Top-level exception handling is pretty essential, but I'd recommend using:
Application.ThreadException += new ThreadExceptionEventHandler(YourExceptionHandlingMethod);
However, this will only catch exceptions on the GUI thread (much like your try..catch block) - you should use similar code for each new thread you start to handle any unexpected exceptions from them.
More about it here.
You've got the catch-all exception there which will trap everything. So if you've got any unhandled exceptions in you code you'll never see them.
On the positive side, your application will never crash!
If this is required behaviour then you'll need to have sufficient logging and reporting to let both the user and you, as developer, know what's happened and recover or exit as gracefully as possible.

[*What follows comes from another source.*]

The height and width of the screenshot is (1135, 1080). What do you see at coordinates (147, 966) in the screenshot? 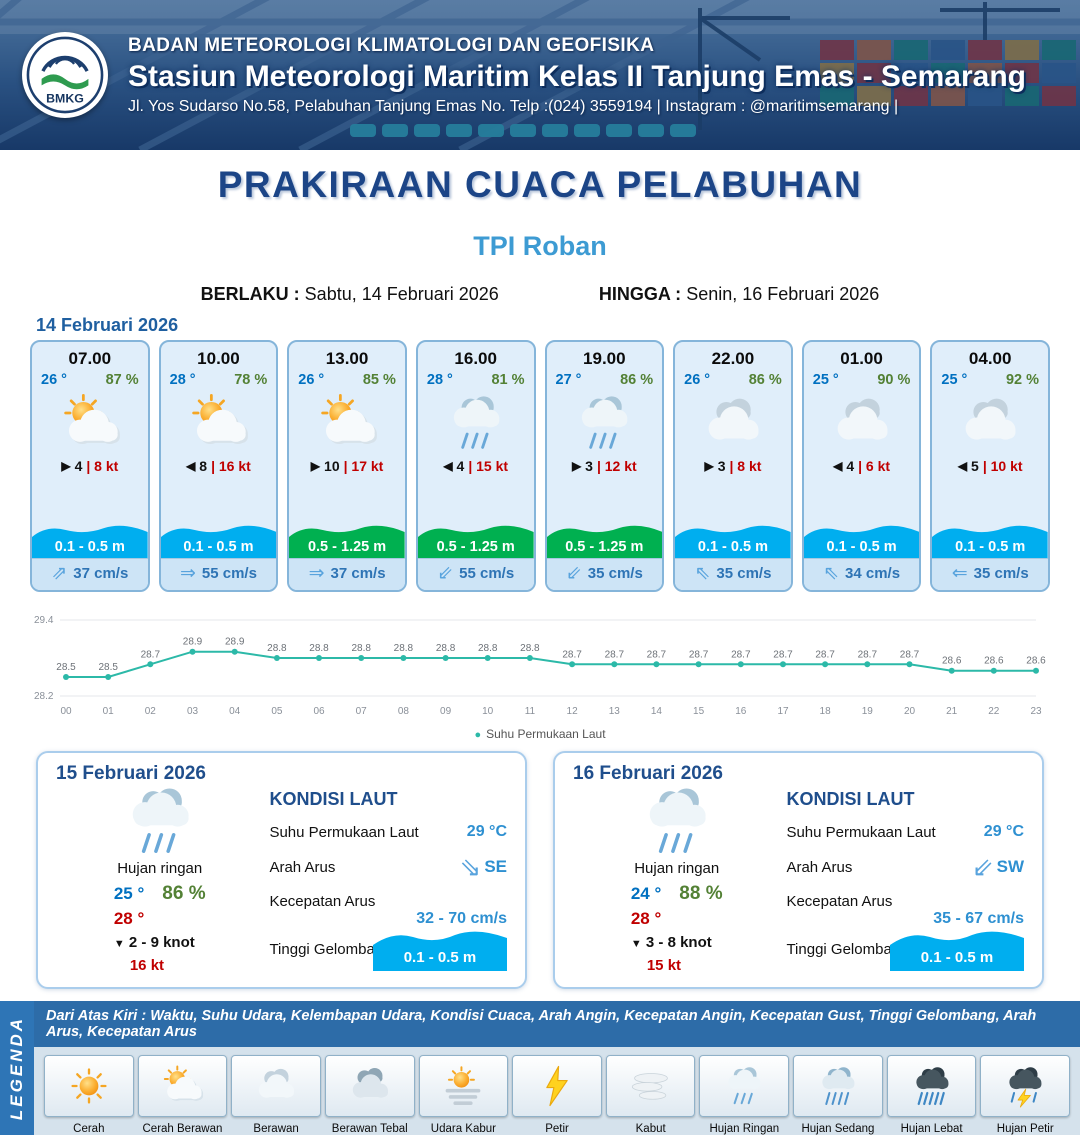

I'm not saying it's bad practice, the only thing I would do different though is use the built in event for that:
Application.ThreadException += new System.Threading.ThreadExceptionEventHandler(Application_ThreadException);
static void Application_ThreadException(object sender, System.Threading.ThreadExceptionEventArgs e)
{
MessageBox.Show(e.Exception.Message); //or do whatever...
}
I think this is discouraged because exceptions are caught only once and there may be multiple things, like background threads, that need to know if a process throws.
Is this a WinForms app? Forms.Application.Run raises events whenever a thread throws an unhandled exception. The MSDN docs try to explain this, but the handler they show doesn't work! Read the updated example from the WinForms UE site.
If your program tries to keep running despite a catch-all catching who-knows-what kind of violation of assumptions down below, it's in a danger zone for things like remote exploitation of security flaws (buffer overflows, heap corruption). Putting it in a loop and continuing to run is a big red flag for software quality.
Getting out as quickly as possible is the best, e.g. exit(1). Log and exit is good though slightly riskier.
Don't believe me? The Mitre Common Weakness Enumeration (CWE) agrees. Closely related is its advice against catching NULL pointer dereferencing in this way.